Gov. Charlie Baker will file legislation Friday to freeze the tax rates that businesses pay into the state's unemployment system, aiming to stave off a massive increase set to hit over the next few years triggered by soaring demand for joblessness aid.

Baker said at a COVID-19 press conference that he would propose a bill later in the day keeping unemployment insurance trust fund contribution rates level and enabling Massachusetts to issue special bonds to help repay federal loans that have kept that fund solvent during the pandemic.

Under the status quo, the unemployment insurance trust fund faces a massive deficit due to an unprecedented volume of claims filed and paid amid the COVID-19 pandemic and recession.

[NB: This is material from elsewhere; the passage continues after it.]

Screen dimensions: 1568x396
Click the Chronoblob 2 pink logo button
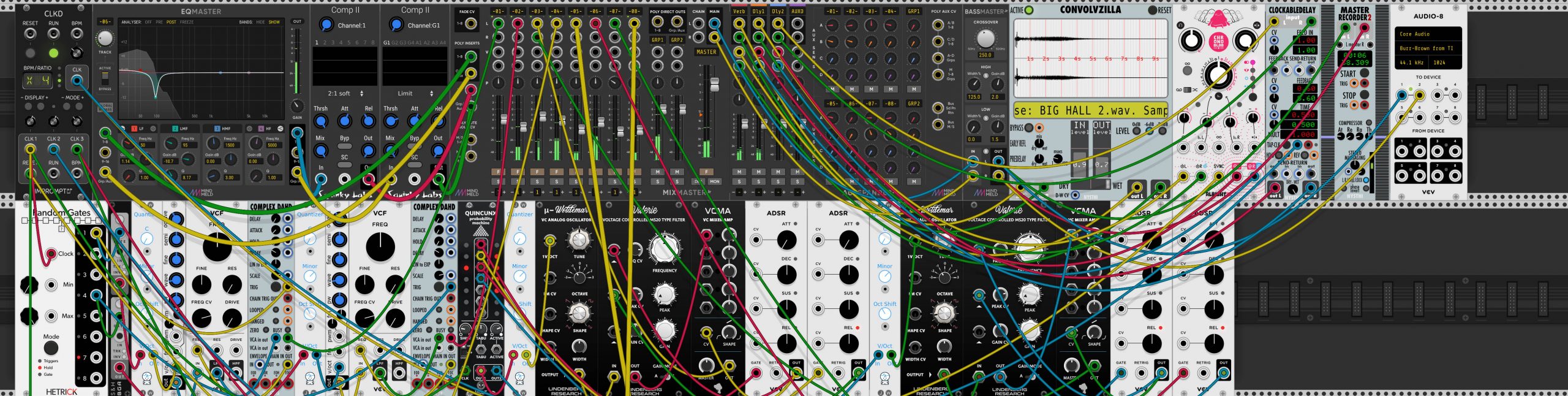1218,40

The Baker administration's Executive Office of Labor and Workforce Development projected earlier this year that the average per-employee contribution businesses are required to pay would rise from $539 in 2020 to $858 in 2021 and then $913 in 2022, followed by subsequent smaller hikes.

Freezing the rates at their current schedule would provide "immediate and important relief for all businesses across the commonwealth," Baker said. Issuing bonds to pay back the federal government will help ensure Massachusetts residents can continue to access benefits, he added.

Massachusetts has received more than $2.2 billion in federal loans to help keep the unemployment insurance trust fund solvent enough to pay out claims, according to federal data.